───── EXCERPTED RECORDS ─────
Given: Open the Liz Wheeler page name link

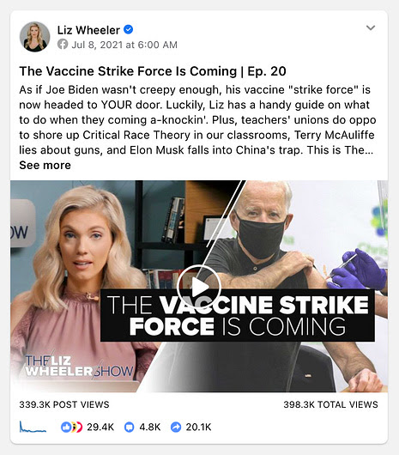Looking at the screenshot, I should (88, 30).
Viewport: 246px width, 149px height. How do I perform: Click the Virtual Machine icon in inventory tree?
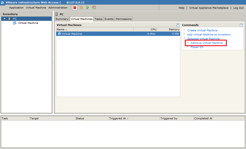15,23
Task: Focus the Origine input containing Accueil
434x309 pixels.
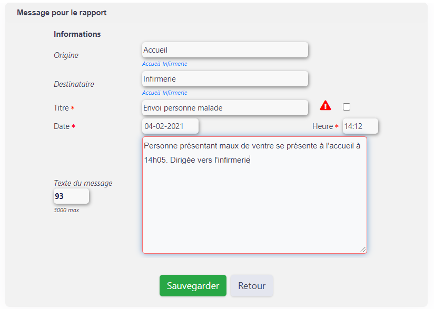Action: pyautogui.click(x=225, y=50)
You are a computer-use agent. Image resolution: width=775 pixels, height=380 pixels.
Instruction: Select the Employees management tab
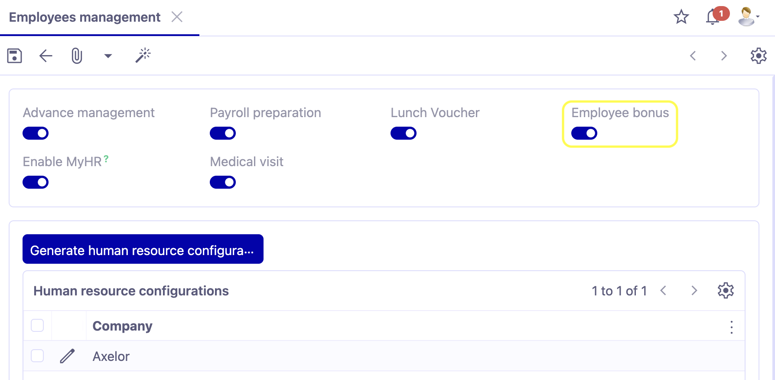(85, 17)
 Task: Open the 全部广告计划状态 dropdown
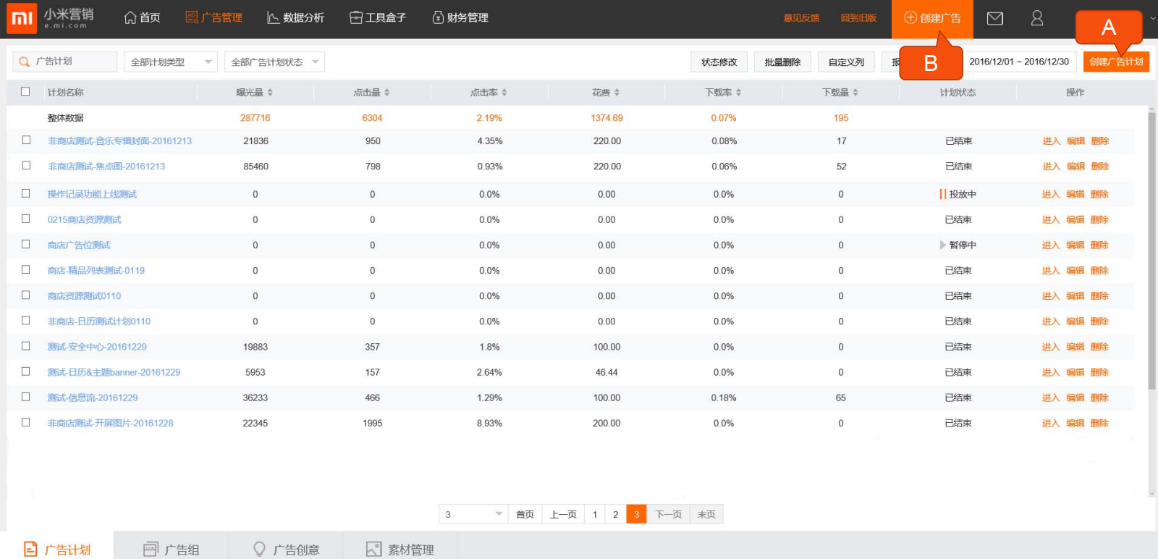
─────
• PROBLEM REQUIREMENTS
Show the lines of the entries that include the string "Task", copying each in full.

• EXERCISE SOLUTION
Task: Focus the Origine input containing Accueil
 Task: Open the 全部广告计划状态 dropdown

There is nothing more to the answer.